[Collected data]
BEGIN

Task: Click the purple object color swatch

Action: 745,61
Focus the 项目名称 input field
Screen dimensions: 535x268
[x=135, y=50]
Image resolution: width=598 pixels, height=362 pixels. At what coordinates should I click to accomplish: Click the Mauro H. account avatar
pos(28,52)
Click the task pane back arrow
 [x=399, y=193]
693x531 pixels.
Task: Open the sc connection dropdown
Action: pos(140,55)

END

**Description of the task:** The reply must hold exactly the lines from the one containing "Image resolution: width=598" to the last line of the entries, and nothing more.

**Problem solution:**
Image resolution: width=598 pixels, height=362 pixels. At what coordinates should I click to accomplish: Click the Mauro H. account avatar
pos(28,52)
Click the task pane back arrow
 [x=399, y=193]
693x531 pixels.
Task: Open the sc connection dropdown
Action: pos(140,55)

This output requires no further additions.